EP1317978B1 - Mould pipe for continuous casting of metals - Google Patents

Abstract

Mold tube has a tube wall (2) with an inner contour (3) in a beam-blank format with rounded transitions (6) between wall sections (9) delimiting a flange region (7) on one side and a web region (8) on the other side. The inner contour can be directly cooled by a cooling medium introduced from the outside. Cooling channels (4) are provided in the tube wall extending in the longitudinal direction. The distance from two cooling channels next to each other in the transitions is less than the distance in the remaining wall sections. <??>Preferred Features: A water guiding casing fitted to the tube wall is provided on the outer contour. The tube wall has a double T-shaped cross-section.

Description

The invention relates to a mold tube for the continuous casting of metals according to the features in the preamble of patent claim 1.

To dissipate the heat generated during the continuous casting of metals, it is known to install a mold tube in a water-conducting jacket. In this case, care is taken that due to the inner dimensions of the Wasserleitmantels one hand, and the outer dimensions of the Kokillenrohrs on the other hand, a thermally well-defined gap is formed through which flows from bottom to top cooling water, which absorbs the heat accumulated and transported away. If a mold tube in the beam blank format used, so must the inner contour of the water jacket corresponding to the outer contour of such a format.

The removal of heat by means of the cooling water is largely determined by the water velocity in the gap between the mold tube and the Wasserleitmantel. However, this gap increases with each recalibration of a Kokillenrohrs due to the wear-related wear and thereby inevitably caused reduction in the wall thickness of a Kokillenrohrs. The enlargement of the water gap is, however, associated with a reduction of the water velocity and consequently also with a reduction of the heat dissipation.

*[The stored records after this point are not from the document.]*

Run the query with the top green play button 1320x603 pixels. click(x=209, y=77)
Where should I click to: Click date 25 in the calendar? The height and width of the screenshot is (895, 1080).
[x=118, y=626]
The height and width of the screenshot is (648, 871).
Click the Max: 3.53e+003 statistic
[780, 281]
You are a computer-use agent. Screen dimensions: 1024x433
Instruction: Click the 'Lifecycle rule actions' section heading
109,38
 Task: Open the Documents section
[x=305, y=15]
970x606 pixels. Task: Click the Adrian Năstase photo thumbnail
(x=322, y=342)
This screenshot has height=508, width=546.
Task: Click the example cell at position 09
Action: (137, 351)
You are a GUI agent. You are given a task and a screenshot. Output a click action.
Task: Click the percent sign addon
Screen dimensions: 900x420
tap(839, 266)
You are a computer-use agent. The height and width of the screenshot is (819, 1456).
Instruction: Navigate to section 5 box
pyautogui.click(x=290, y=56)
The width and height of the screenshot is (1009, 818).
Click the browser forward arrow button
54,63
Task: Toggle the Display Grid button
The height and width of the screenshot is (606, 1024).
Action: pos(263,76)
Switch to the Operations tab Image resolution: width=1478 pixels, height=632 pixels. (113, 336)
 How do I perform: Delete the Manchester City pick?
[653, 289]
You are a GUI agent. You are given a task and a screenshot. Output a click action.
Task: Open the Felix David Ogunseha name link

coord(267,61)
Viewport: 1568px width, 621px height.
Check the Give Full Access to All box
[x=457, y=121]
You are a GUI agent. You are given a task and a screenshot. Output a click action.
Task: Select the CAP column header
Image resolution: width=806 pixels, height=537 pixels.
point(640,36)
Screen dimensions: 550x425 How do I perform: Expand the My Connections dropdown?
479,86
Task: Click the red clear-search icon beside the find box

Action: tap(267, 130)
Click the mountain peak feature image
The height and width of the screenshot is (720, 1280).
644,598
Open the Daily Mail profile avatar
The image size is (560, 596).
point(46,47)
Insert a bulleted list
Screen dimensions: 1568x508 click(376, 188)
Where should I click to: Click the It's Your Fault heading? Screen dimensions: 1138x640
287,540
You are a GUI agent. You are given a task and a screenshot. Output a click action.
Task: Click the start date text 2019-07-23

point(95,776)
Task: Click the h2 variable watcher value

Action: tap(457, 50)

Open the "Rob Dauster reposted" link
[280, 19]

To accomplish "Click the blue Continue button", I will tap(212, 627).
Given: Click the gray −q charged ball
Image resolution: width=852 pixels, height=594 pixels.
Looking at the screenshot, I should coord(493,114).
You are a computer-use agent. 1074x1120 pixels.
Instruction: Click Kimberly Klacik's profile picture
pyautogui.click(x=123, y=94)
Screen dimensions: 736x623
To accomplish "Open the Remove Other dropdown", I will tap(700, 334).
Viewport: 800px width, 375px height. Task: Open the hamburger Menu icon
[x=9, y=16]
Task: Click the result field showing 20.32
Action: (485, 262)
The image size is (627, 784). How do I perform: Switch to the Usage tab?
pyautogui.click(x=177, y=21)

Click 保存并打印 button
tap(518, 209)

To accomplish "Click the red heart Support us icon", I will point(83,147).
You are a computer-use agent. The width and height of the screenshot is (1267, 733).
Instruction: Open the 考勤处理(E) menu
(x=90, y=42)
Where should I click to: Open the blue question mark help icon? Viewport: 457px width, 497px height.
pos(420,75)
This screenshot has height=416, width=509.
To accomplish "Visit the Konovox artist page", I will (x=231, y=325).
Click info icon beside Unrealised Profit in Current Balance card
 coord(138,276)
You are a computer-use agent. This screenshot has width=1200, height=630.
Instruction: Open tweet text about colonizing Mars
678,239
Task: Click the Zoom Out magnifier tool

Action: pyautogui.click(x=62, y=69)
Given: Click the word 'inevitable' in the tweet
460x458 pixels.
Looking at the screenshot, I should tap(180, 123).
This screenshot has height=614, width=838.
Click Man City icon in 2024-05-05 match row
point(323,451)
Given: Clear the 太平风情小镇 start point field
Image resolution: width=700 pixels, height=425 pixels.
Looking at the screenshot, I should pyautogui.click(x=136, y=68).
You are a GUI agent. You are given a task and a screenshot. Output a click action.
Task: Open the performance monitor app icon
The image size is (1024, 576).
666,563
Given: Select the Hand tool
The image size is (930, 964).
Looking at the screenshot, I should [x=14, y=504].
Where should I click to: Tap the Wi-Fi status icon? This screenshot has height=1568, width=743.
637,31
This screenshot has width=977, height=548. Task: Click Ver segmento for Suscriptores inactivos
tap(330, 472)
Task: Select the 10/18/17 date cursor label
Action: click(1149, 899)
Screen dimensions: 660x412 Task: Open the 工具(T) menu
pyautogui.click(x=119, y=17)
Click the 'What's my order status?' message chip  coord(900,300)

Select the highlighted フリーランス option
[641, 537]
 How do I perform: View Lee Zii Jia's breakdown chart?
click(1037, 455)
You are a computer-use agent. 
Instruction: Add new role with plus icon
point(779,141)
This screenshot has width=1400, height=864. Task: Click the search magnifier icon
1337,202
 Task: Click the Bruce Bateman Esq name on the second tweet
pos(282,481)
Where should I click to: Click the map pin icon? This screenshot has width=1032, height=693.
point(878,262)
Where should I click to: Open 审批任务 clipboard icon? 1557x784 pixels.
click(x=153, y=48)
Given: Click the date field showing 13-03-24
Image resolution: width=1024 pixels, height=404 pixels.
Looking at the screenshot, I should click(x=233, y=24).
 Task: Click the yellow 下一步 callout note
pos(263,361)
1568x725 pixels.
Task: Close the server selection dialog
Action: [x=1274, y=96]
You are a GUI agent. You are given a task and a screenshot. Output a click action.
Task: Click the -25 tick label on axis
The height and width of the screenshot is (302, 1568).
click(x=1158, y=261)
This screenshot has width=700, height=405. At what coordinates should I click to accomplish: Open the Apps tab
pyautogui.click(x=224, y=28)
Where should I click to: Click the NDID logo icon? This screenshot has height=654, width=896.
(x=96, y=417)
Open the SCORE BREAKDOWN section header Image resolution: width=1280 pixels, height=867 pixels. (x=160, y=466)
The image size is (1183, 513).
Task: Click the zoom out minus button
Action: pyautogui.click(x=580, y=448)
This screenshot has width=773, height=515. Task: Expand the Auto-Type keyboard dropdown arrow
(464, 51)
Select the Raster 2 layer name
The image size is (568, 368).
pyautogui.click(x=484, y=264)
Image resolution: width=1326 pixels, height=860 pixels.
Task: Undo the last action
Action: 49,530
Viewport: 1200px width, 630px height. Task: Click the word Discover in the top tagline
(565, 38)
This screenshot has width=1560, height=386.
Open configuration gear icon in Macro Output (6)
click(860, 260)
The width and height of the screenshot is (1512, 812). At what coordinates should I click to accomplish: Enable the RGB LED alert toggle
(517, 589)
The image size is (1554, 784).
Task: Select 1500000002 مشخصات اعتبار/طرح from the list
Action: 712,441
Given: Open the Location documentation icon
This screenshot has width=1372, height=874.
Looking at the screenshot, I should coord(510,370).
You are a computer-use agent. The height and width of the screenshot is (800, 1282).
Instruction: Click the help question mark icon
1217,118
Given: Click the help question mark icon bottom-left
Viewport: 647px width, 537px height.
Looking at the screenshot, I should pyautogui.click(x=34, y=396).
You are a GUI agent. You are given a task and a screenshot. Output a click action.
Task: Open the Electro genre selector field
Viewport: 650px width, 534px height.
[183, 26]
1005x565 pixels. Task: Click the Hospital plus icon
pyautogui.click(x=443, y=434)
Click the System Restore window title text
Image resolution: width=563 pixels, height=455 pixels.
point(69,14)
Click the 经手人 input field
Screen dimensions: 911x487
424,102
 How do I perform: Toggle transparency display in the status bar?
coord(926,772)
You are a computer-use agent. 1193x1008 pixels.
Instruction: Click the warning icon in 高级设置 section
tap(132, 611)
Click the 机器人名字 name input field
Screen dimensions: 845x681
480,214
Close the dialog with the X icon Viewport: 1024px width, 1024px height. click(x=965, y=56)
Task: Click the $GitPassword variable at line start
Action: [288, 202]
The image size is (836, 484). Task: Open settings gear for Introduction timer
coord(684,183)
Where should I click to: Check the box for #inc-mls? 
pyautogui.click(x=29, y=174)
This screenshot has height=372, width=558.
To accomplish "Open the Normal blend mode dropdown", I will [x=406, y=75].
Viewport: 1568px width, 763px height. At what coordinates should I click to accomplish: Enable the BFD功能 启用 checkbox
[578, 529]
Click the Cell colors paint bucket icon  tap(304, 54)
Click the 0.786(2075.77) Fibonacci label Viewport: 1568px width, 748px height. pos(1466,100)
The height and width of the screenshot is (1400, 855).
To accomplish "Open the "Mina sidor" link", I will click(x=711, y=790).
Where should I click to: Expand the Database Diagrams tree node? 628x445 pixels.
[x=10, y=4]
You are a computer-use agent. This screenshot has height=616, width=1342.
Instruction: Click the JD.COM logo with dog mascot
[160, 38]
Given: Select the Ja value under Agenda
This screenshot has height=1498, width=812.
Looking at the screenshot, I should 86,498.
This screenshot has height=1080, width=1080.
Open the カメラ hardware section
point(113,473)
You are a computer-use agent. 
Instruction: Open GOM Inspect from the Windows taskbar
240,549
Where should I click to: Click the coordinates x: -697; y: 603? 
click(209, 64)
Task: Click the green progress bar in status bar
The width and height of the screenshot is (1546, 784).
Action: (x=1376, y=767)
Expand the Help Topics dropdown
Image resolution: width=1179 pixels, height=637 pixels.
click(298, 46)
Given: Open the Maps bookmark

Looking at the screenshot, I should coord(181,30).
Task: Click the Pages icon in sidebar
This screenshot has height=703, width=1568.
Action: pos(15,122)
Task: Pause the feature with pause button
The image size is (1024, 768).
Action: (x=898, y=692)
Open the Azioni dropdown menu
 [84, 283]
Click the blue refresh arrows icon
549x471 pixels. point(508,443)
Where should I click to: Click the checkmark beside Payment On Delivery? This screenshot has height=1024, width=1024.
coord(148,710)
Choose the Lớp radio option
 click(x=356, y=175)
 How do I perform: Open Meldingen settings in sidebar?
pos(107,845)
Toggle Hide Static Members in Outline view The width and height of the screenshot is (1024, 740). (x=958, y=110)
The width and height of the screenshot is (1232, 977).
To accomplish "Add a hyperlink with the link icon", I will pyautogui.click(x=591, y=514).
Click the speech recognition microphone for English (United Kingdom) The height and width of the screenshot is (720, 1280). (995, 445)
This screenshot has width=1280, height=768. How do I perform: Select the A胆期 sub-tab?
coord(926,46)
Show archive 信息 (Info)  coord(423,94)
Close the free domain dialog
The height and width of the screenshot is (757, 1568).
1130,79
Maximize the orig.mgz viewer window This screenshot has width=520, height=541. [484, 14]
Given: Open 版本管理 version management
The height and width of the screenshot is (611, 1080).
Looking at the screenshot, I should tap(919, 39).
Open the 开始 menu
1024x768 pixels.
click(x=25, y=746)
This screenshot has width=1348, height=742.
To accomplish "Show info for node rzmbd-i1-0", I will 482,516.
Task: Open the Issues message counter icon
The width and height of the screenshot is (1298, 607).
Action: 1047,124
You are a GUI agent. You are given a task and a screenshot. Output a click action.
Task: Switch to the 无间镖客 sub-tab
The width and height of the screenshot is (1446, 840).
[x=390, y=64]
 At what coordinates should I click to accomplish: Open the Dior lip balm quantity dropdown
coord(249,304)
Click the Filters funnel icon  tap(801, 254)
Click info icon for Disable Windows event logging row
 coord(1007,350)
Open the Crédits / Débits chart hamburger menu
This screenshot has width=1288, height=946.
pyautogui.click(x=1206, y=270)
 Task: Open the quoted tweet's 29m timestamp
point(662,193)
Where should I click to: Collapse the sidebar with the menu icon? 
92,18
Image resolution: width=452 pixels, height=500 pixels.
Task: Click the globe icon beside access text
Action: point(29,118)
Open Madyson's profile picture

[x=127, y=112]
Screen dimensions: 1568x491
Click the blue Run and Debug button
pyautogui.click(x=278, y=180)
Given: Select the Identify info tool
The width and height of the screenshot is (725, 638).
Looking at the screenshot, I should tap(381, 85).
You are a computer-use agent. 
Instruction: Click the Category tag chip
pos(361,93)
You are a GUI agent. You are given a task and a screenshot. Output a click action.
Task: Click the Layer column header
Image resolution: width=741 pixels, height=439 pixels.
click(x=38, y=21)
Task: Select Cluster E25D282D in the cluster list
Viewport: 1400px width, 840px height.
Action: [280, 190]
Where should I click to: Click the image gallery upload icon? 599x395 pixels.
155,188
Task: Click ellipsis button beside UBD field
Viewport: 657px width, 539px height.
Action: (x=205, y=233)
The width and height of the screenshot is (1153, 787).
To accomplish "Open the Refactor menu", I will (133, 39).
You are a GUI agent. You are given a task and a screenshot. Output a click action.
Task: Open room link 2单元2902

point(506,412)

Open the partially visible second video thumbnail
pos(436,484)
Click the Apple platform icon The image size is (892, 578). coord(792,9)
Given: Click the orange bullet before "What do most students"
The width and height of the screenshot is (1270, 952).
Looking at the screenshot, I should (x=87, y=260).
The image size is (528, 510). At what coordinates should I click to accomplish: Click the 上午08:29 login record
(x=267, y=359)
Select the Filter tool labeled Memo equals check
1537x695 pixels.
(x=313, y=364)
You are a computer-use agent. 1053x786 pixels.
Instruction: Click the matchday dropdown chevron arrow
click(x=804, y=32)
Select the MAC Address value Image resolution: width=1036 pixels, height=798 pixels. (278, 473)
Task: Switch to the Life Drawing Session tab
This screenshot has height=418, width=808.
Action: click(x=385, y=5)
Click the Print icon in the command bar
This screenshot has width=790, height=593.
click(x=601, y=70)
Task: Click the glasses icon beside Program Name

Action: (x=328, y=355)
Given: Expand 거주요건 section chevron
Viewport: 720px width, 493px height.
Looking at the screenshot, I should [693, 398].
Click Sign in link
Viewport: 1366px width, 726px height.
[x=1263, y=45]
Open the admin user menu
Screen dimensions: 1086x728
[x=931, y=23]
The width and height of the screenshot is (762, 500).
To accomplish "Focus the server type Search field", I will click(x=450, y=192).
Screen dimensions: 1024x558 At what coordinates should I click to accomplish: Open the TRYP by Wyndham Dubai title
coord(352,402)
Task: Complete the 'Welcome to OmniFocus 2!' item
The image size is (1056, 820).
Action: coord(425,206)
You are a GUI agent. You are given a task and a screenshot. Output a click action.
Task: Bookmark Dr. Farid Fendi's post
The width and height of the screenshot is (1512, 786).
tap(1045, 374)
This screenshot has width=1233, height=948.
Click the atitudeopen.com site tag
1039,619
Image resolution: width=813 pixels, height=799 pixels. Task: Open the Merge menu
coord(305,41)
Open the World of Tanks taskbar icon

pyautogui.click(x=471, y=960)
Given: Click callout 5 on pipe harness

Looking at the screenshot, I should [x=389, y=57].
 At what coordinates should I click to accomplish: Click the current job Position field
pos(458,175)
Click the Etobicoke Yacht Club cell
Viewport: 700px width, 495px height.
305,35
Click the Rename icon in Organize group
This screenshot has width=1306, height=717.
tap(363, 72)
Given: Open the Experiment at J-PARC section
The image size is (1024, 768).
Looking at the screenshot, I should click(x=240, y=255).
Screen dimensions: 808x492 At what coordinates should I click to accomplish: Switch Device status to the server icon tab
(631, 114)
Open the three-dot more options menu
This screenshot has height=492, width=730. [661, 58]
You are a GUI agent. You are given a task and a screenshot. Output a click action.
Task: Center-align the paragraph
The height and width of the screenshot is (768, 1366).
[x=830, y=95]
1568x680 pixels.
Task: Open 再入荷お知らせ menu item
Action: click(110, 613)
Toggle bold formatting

From GB 954 719 it is known to provide molds for the continuous casting of metals with cooling holes which extend both in the longitudinal direction and in the transverse direction of the mold tube. In mold tubes in the beam blank format, however, the problem arises that cooling holes can be introduced transversely to the longitudinal extent only with great effort in the mold tubes. In addition, with the special geometry of the beam-blank format, extreme local heat loads occur in the transitions between, on the one hand, a flange region and, on the other hand, a wall region delimiting wall regions. In the case of unfavorable geometrical conditions of the transitions, this local heat load leads to overheating of the mold tube and to a drastic reduction of its service life.

The invention is - based on the prior art - the object of the invention to provide a mold tube for the continuous casting of metals, which has an improved life and in which local overheating be avoided.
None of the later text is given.